Parse (text to object):
const jsonText = '{"name": "Alice", "age": 28}'
const user = JSON.parse(jsonText)
console.log(user.name) // "Alice"
Stringify (object to text):
const user = { name: "Alice", age: 28 }
const jsonText = JSON.stringify(user)
console.log(jsonText) // '{"name":"Alice","age":28}'
String: "hello"
Number: 42 or 3.14
Boolean: true or false
Array: [1, 2, 3]
Object: {"key": "value"}
Null: null
That is it. Only these six types. Simple and clean.
JSON can have objects inside objects:
{
"user": {
"name": "Alice",
"address": {
"city": "New York",
"zip": "10001"
}
},
"posts": [
{"title": "First Post", "likes": 10},
{"title": "Second Post", "likes": 25}
]
}
Access nested data:
const data = JSON.parse(jsonText)
console.log(data.user.address.city) // "New York"

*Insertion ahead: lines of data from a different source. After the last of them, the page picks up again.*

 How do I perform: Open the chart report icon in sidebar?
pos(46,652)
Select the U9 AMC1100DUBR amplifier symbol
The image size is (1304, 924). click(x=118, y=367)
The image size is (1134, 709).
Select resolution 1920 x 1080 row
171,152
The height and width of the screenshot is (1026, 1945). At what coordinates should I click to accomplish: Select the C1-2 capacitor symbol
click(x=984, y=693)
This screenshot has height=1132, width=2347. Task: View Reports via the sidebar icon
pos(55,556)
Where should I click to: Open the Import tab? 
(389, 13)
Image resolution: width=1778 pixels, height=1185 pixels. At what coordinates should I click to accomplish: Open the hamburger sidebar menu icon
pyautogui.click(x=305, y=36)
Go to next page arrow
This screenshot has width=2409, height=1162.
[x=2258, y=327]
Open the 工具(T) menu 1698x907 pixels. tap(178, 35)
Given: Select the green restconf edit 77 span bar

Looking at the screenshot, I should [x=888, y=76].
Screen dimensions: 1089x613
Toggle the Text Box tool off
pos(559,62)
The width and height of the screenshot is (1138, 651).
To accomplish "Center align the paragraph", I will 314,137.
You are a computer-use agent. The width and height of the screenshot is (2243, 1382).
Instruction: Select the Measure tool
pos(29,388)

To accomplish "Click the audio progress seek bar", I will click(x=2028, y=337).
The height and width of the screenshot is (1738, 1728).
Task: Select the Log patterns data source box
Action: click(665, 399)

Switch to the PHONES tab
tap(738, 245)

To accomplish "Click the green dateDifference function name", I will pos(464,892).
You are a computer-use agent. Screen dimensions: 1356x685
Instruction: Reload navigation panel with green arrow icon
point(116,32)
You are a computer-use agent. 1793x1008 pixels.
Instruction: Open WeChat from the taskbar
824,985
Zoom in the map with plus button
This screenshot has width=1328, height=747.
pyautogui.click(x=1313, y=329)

console.log(data.posts[0].title) // "First Post"
APIs: Backend sends JSON, frontend receives it
const response = await fetch("/api/users")
const users = await response.json()
Config Files: Store settings in JSON
{
"apiUrl": "https://api.example.com",
"timeout": 5000,
"features": ["auth", "payments"]
}
Storage: Save data in browser
localStorage.setItem("user", JSON.stringify(user))
const user = JSON.parse(localStorage.getItem("user"))
Trailing Commas: Not allowed in JSON
// WRONG
{"name": "Alice", "age": 28,}
// CORRECT
{"name": "Alice", "age": 28}
Single Quotes: Must use double quotes
// WRONG
{'name': 'Alice'}
// CORRECT
{"name": "Alice"}
Functions: Cannot store functions
// WRONG
{"greet": function() { }}
// CORRECT - only data
{"greeting": "Hello"}
Make JSON readable with formatting:
// Compact (one line)
JSON.stringify(data)
// Pretty (indented)
JSON.stringify(data, null, 2)
Output:
{
"name": "Alice",
"age": 28
}
Much easier to read!
Python:
import json
data = json.loads(json_text) # Parse
text = json.dumps(data) # Stringify
Java:
// Using Gson library
Gson gson = new Gson();
User user = gson.fromJson(jsonText, User.class);
PHP:
$data = json_decode($jsonText);
$text = json_encode($data);
Every language has JSON libraries.
JSON is the universal language of web APIs. Master JSON parsing and creation, and you can work with any web service. It is simple, widely supported, and essential for modern development.